# INSTRUCTIONS FOR THE TASK
Every line in the listing below from the one with "Open the Security info icon" through the one with "The image size is (1344, 896)." is to be reproduced exactly, both ends included; leave out the rest.

# SOURCE DATA
============================================================

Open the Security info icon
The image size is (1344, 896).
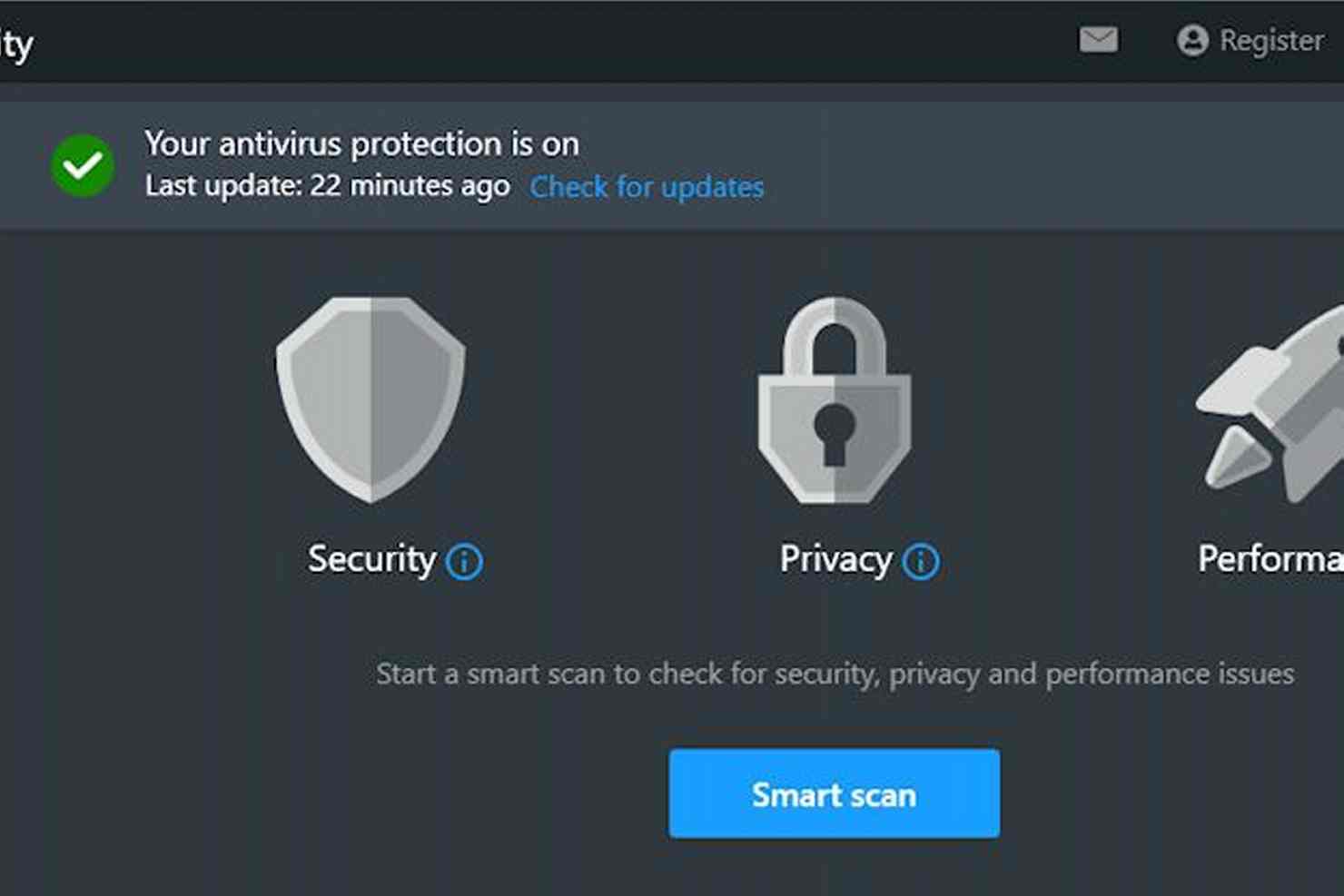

============================================================

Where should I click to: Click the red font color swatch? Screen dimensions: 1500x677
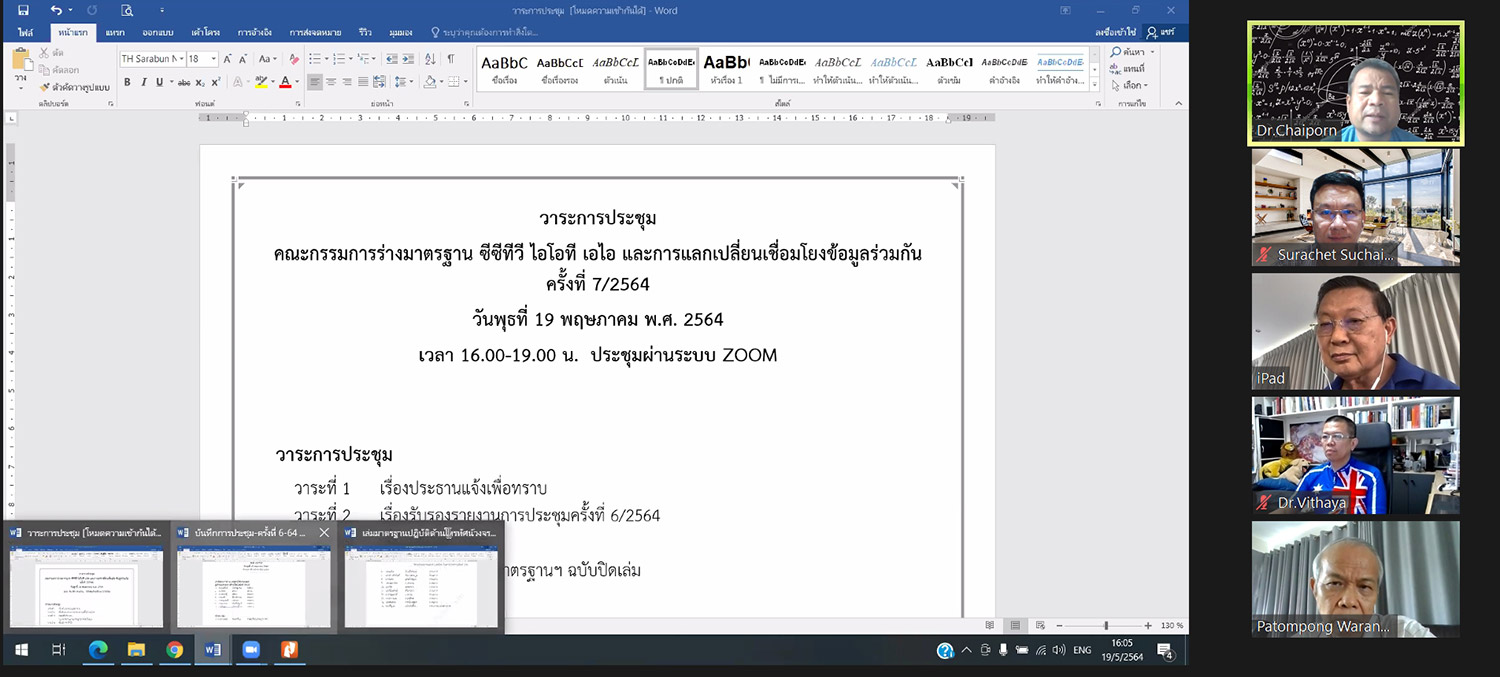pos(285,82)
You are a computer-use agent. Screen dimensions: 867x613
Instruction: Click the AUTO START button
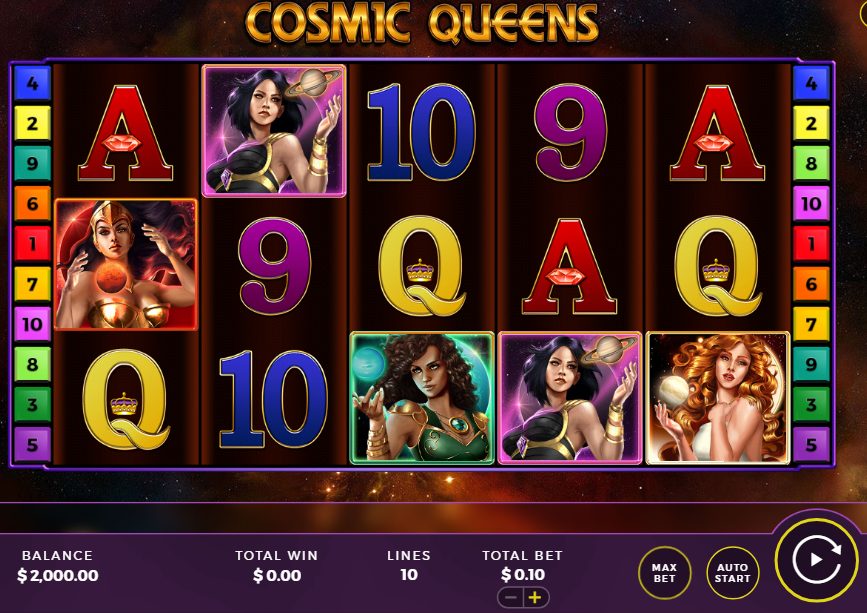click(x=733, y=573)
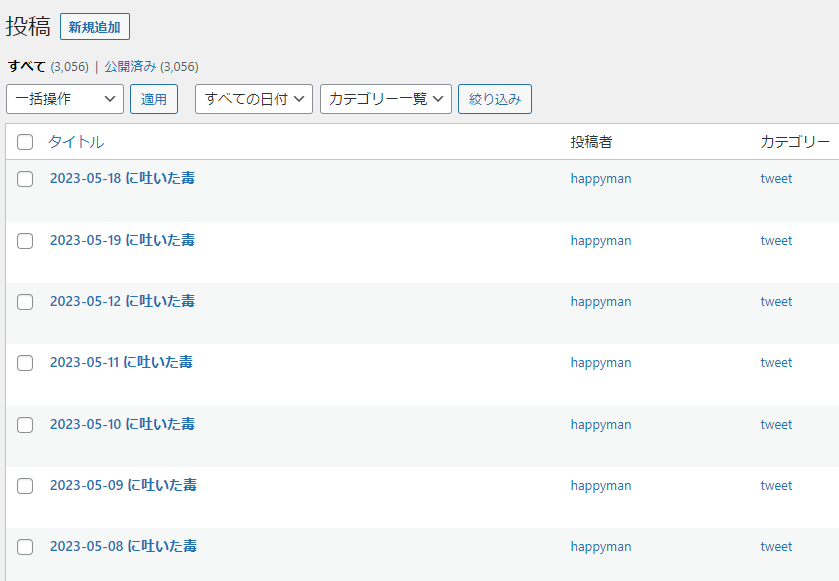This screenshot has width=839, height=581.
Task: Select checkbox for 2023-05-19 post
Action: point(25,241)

============================================================

# EXERCISE ANSWER
Open the Security info icon
The image size is (1344, 896).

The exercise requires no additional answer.